Defining the Digital Single Lens Reflex (DSLR) Camera

A DSLR or digital single-lens reflex camera is an advanced type of digital camera that provides high-level image quality, performance levels, and manual control options, typically much better than what you'd receive with a fixed lens camera on a smartphone. This type of camera uses interchangeable lenses, while a fixed lens camera has a lens that is built into the camera body and the photographer cannot swap it out.

Although photographers of almost any experience level can purchase and make use of a DSLR camera, these types of cameras are best for photographers who have some experience with digital photography. Because DSLR cameras can cost anywhere from several hundred dollars to several thousand dollars, they're typically better suited for photographers who have enough experience to take advantage of their high-end features.

DSLR Cameras vs. Mirrorless Cameras

DSLR cameras aren't the only type of interchangeable lens camera though. Another type of interchangeable lens camera, called a mirrorless camera, has a different interior design than a DSLR. 

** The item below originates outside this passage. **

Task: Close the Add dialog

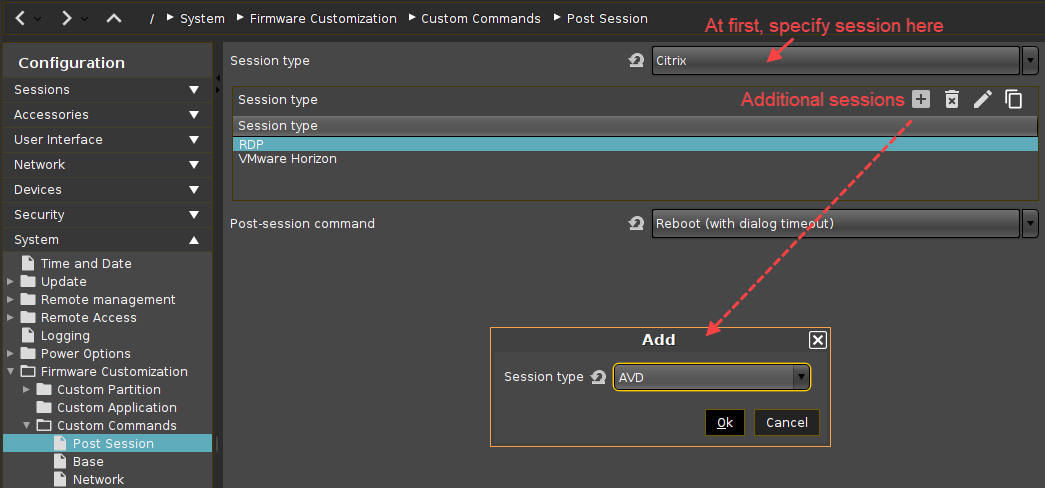Action: pos(817,340)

The DSLR camera's interior design contains a mirror that blocks light from traveling through the lens and striking the image sensor. (The image sensor is the light-sensitive chip inside the digital camera that measures the light in the scene, which is the basis of creating a digital photo.) When you press the shutter button on the DSLR, the mirror lifts out of place, allowing the light to travel through the lens to reach the image sensor.

A mirrorless interchangeable lens camera (ILC) doesn't have the mirror mechanism found on the DSLR. Light continuously strikes the image sensor.

Optical Viewfinder Design

This mirror design is leftover from the days of SLR film cameras, where any time the film was struck by light, it would be exposed. The mirror mechanism ensured this would only happen when the photographer pressed the shutter button. With digital cameras using image sensors though, the mirror isn't really needed for this purpose.

The mirror does allow the DSLR to make use of an optical viewfinder, as the mirror redirects the light entering the lens upward and into the viewfinder mechanism, meaning you can see the actual light from the scene that's traveling through the lens. This is why you'll sometimes hear a DSLR"s optical viewfinder referred to as a through the lens (TTL) viewfinder. 

A mirrorless camera doesn't use an optical viewfinder, because it doesn't have a mirror mechanism. Instead, if the mirrorless camera includes a viewfinder, it's an electric viewfinder (EVF), meaning it is a tiny display screen, showing the same image that appears on the display screen on the back of the camera. These tiny display screens in the viewfinder all have different levels of resolution (meaning the number of pixels they use in the display), so some photographers don't like some digital viewfinders because they may not have a high resolution, resulting in a viewfinder image that isn't sharp. But you can superimpose some data about the camera's settings on the screen in the digital viewfinder, which is a nice feature.

DSLR-Style Cameras

A digital camera model that looks like a DSLR, but that doesn't offer a TTL viewfinder or interchangeable lenses, is often called a DSLR-style camera. It's a fixed lens camera, but it has a large lens barrel and a large camera body that makes it look like a DSLR, both in body design and in size and weight of the camera.

Such DSLR-style fixed lens cameras tend to have a large telephoto capability, allowing them to shoot photos over a long distance, such as the Nikon Coolpix P900 and its 83X optical zoom lens. Even though these large zoom cameras look like DSLRs, they don't have the high-end image quality or fast performance levels that even the most basic DSLR has.